Firstly, I will talk about reinforcement learning with function approximation, a widely employed approach for addressing decision-making problems featuring enormous state spaces. Diverging from previous theories largely limited to linear-like scenarios, I will demonstrate that the classical Fitted Q-Iteration algorithm (the prototype of DQN), when combined with the idea of global optimism, is provably sample-efficient for a diverse array of problems involving generic nonlinear function approximation. In the second part, I will focus on partially observable decision-making in the framework of POMDP, a problem that has long been considered intractable within the theory community due to numerous hardness results. Contrary to this belief, I will reveal a rich class of POMDPs that are of practical interest and can be solved within polynomial samples using a variant of the classical maximum likelihood estimation algorithm. Finally, I will turn to multi-agent decision-making in the framework of Markov Game, where agents must learn to strategically cooperate or compete. I will introduce a fully decentralized algorithm capable of learning equilibria strategies with nearly minimax-optimal sample efficiency.

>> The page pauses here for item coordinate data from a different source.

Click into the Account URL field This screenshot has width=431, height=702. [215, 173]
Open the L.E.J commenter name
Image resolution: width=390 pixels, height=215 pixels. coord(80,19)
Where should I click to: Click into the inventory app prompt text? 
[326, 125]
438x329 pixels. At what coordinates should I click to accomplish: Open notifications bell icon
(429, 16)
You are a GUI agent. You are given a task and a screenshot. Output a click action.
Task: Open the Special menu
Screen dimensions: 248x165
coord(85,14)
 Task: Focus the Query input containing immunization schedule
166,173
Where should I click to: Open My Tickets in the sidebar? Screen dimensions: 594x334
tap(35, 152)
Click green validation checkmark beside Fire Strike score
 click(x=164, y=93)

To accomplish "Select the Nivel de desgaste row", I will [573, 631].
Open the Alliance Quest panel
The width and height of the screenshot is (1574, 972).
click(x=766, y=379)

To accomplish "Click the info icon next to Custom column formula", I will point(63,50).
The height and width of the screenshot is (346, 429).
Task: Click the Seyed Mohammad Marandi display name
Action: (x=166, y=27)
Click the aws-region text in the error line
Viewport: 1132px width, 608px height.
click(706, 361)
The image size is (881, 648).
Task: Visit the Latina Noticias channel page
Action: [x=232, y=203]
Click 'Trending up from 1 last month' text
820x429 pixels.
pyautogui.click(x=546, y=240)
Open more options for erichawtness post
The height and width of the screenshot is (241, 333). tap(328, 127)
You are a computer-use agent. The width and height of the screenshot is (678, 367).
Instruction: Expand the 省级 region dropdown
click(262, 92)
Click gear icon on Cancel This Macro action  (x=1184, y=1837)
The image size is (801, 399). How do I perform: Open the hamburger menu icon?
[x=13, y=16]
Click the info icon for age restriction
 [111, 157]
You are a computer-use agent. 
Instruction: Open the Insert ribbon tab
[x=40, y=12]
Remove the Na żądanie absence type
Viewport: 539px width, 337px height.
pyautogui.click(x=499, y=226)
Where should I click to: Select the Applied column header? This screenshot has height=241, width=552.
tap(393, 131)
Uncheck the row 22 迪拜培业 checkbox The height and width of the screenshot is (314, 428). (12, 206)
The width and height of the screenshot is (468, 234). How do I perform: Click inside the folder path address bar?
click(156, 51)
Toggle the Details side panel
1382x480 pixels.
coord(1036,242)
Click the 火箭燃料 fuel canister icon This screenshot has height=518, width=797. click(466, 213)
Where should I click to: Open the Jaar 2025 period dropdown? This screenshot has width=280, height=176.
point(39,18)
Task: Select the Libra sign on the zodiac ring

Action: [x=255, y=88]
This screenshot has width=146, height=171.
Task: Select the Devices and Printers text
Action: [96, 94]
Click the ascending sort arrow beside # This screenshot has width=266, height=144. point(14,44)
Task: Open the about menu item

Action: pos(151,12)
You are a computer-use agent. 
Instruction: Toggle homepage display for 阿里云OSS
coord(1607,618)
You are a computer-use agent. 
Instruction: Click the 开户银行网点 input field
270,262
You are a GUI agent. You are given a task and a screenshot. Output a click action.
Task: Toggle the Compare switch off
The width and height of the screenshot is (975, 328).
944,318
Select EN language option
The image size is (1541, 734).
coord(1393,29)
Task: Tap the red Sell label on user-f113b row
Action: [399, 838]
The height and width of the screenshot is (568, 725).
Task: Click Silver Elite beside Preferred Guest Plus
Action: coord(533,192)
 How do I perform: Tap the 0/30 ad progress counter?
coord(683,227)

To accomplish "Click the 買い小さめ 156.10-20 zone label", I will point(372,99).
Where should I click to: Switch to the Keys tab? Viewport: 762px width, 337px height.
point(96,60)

Bio: Qinghua Liu is a Ph.D. candidate in the Department of Electrical and Computer Engineering at Princeton University, advised by Chi Jin. He works on the theoretical foundations of sequential decision-making. His research has developed simple and generic algorithms that provably address fundamental challenges in decision-making, including but not limited to large state spaces, partial observability and multi-agency, all while providing reliability guarantees. His research has been recognized with the Princeton SEAS Award and a Best Paper Award at the ICLR 2022 MARL workshop.